The annual average dropped to 32 during the Carter administration and 28 during the Reagan years. But the number jumped under George H.W. Bush, who averaged 43 declarations annually, and it was off to the races with Bill Clinton, who more than doubled the total to 88 and was the first president to make snowstorms official disasters. George W. Bush has gone even further: During his first term he averaged 136 declarations per year, or one every 2.7 days, although there were fewer hurricanes (and fewer major hurricanes) than during the 1950s.
Jimmy Carter in 1979 tried to make sense of disaster relief by establishing FEMA via executive order. He stated that the new structure would "permit more rational decisions of the relative costs and benefits of alternative approaches to disasters." Carter was wrong: Presidents kept reacting politically, and local and state officials kept passing the buck and asking for bucks.
None of the Katrina debate is really new, not even for the Bush family: When Hurricane Andrew caused huge damage in Florida in 1992, Dade County officials on television screamed that President Bush didn't care, and he (during a futile re-election attempt) promised them a multibillion-dollar moon over Miami.
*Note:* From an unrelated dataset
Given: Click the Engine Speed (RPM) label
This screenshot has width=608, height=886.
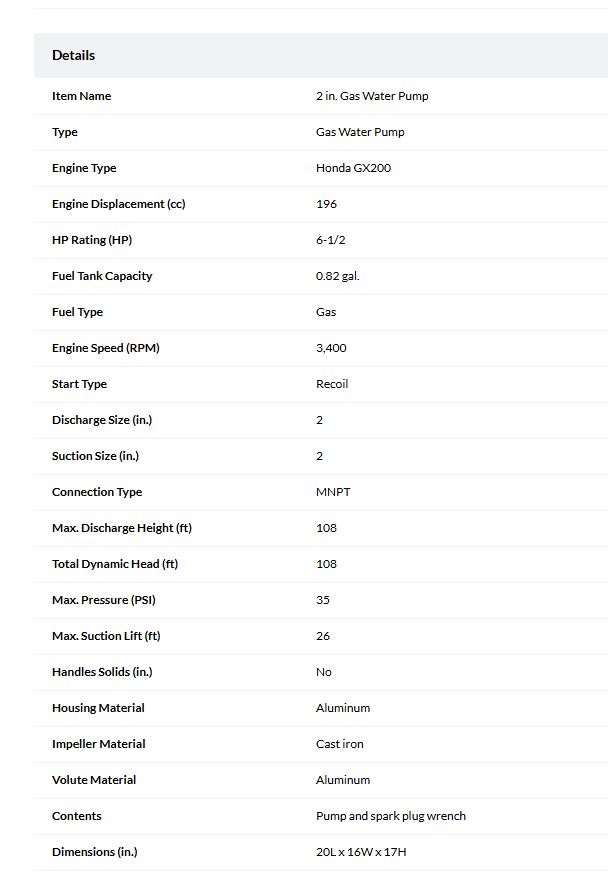Looking at the screenshot, I should tap(106, 348).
Andrew's $35 billion in losses, along with the $44 billion in losses from the Northridge, Calif., earthquake in 1994, made even some in Washington stagger. A House Bipartisan Natural Disasters Task Force, a Senate Bipartisan Task Force on Funding Disaster Relief and even Al Gore's "National Performance Review" took FEMA to task. The Gore group report noted that "the ready availability of federal funds may actually contribute to disaster losses by reducing incentives for hazard mitigation and preparedness."
The result was that FEMA underwent another reorganization and announced in 1995 that one of its main goals was to "reduce the loss of life, property and the environment (sic) by 50 percent over the next 25 years." Early in 2001, when that goal and reality were clearly headed in opposite directions, a new administration's first FEMA director, Bush confidant Joe Allbaugh, testified before Congress that federal assistance was "an oversized entitlement program and a disincentive to effective state and local risk management."
Nothing changed, though. With disaster relief seen as a federal responsibility, local and state governments have a license to be improvident, and even a fiduciary responsibility to local taxpayers not to spend money that Washington will otherwise provide. Bailouts encourage sleep-ins.
We need to find new ways to offer and fund disaster relief. We also need to examine the cost to the individuals who receive not just emergency assistance, but long-term FEMA support. Just as local and state officials have come to see themselves not as leaders but as lobbyists for more federal aid, so many evacuees ask not what they can do for themselves, but what the country can do for them.